I intend to continue to celebrate all of these holidays. As a history teacher I will teach about the horrible treatment of the Native Americans but on Thanksgiving Day I am willing to be thankful for all of our blessings and be willing to share with my neighbors, even if they are different.
Jennifer Lance says
I should have mentioned in the post that I think Thanksgiving is a harvest feast, to celebrate the bounty nature has provided for the winter months. I believe harvest feasts are an ancient tradition of any agriculture society. That is what I think the “truth” is about Thanksgiving.
I do think we do our children a disservice by glossing over the realties of Native American relations with white settlers. The truth is harsh, but we need to understand it to prevent further atrocities from occurring. Can you imagine putting a bounty on the heads on the offspring or relatives of your Thanksgiving dinner guests? The treatment of native people by this country is horrid, and the effects are still seen today on any reservation.
Jennifer Lance says
Interesting article on Worker’s World today:
“Hundreds of Native people and their supporters gathered in Plymouth, Mass., on Nov. 22 to commemorate the 38th National Day of Mourning…

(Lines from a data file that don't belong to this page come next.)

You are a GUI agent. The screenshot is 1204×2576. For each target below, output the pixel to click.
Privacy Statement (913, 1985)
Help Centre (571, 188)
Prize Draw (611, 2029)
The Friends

“The first official ‘Day of Thanksgiving’ was proclaimed in 1637 by Governor Winthrop. He did so to celebrate the safe return of the men from Massachusetts who had gone to Mystic, Conn., to participate in the massacre of over 700 Pequot women, children and men.”
http://www.workers.org/2007/us/day_of_mourning-1206/
Bob Bryant says
I am amazed at the lack of primary sources, which any credible historian would certainly rely. Anyone who has read the essay by Larsen would recognize the same old socio-marxist paradigm that sullies pop-culture historiography such as this. Surprise, surprise that a unitarian undergrad majoring in discrimination would find this insightful. Who has the more reliable vantagepoint of a car wreck, all those who saw the wreck from various perspectives, or those who comment on the wreck, quoting here-say from gossips and sophists hundreds of generations past? Come on people – Ad Fontes!